A loophole termed ‘Ghost’ (CVE-2015-0235) in the Linux GNU C (glibc) library leaves Linux-based systems vulnerable to attacks. A team of researchers from Qualys, a cloud security company, discovered the vulnerability and promptly reported it to Linux distributors. A security lapse such as this leaves the system completely open for hackers to take over with no need to be aware of the ID or password.

‘gethostbyname’ Domain Name System (DNS) resolution functions are used on nearly all networked Linux-based systems. Hackers merely trigger a buffer overflow with an incorrect hostname that directs them to DNS resolution. Then, it’s just a matter of remotely executing arbitrary code in order to hijack the entire system. Qualys has even created a proof-of-concept which will be released when at least half of the Linux servers are properly patched.

Debian 7, Red Hat Enterprise Linux 5, 6 and 7, CentOS 6 and 7 as well as Ubuntu 12.04 are vulnerable so download patches as soon as you can

Qualys explained this in their blog post, “we developed a proof-of-concept in which we send a specially created e-mail to a mail server and can get a remote shell to the Linux machine.”

This loophole surfaces in Linux systems that were built with glibc-2.2 released in Novermber, 2000. Although the bug was patched with a fix in May, 2013, this was not exactly registered as a security issue. This explains why so many Linux-based systems now lend themselves to attacks. The affectees are as follows: Debian 7 (Wheezy), Red Hat Enterprise Linux 5, 6 and 7, CentOS 6 and 7 as well as Ubuntu 12.04. Some patches have already been dished out whereas others are in the works.

If you happen to be a Linux user, you are best advised to update your system as soon as possible rather than waiting for the inevitable. Yes, Linux hardly ever requires reboots for operations to take effect but it is better to reboot the system once done, just to be on the safe side. Speaking of safe sides, you might even want to take Robert Graham’s (Errata Security representative) advice and use getaddrinfo() function rather than sticking with the old gethostbyname function any longer.

    • No OS is 100% secure. The difference with Linux and others is Linux is 99% secure. Others aren’t. Plus Linux communities are so much more vast & swift that updateds/patches/fixes are issued in matter of minutes. There is always a key for each lock. Still Linux is the Boss.

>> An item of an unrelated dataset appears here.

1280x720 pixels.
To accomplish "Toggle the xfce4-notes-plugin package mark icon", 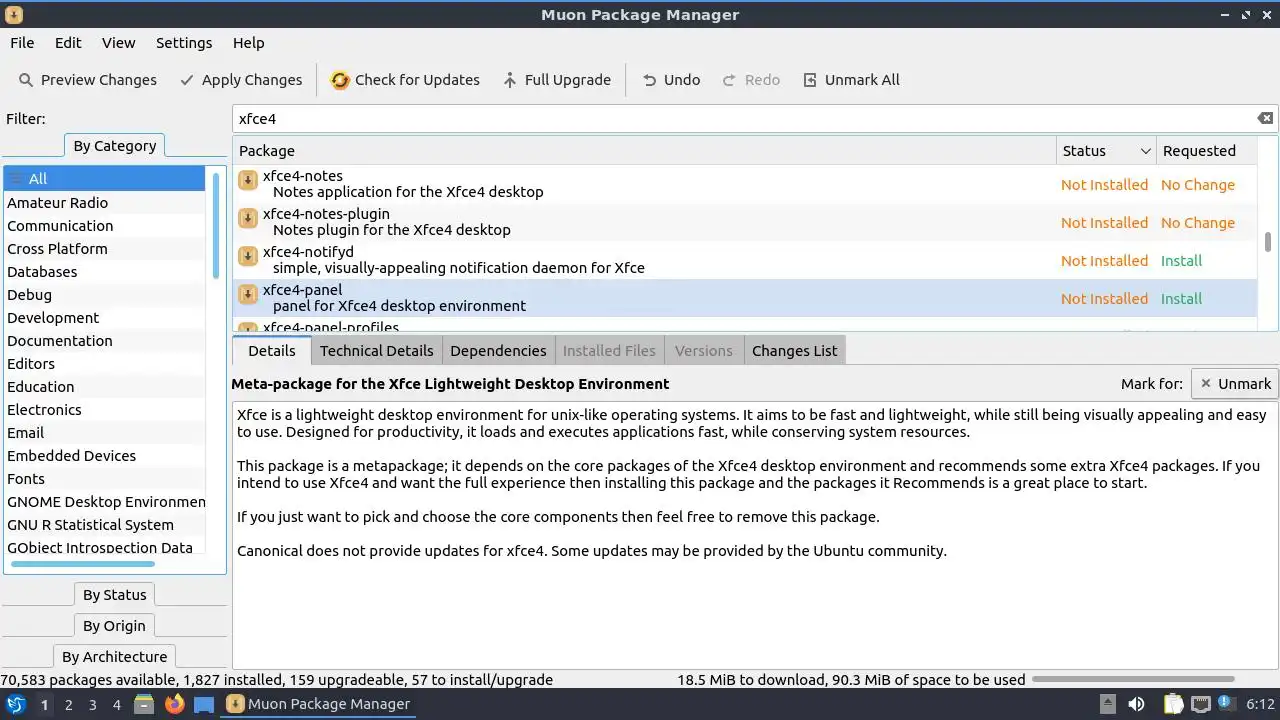I will pyautogui.click(x=248, y=219).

  • It looks like from this post as if users are executing gethostbyname function by choice. These are system calls over which users have no control, unless they modify source code of all applications and recompile them with changed function.

    Another thing is, this vulnerability does not leave the system completely open to hackers since the exploit can only run arbitrary code as the user through which that particular service was started. Unless you are running vulnerable services as root user, the hack will be limited to that particular user only.

    Also, I would like to list patched versions of glibc which are being pushed by CentOS and Red Hat if you are looking for updates.

    CentOS / Redhat 6: glibc.x86_64 0:2.12-1.149.el6_6.5

    CentOS / RedHat 7: glibc.x86_64 0:2.17-55.el7_0.5

    • Any service that runs as root and performs DNS lookups (usually reverse DNS) is possibly vulnerable with this. That includes mail servers (both SMTP and POP/IMAP). They run as root.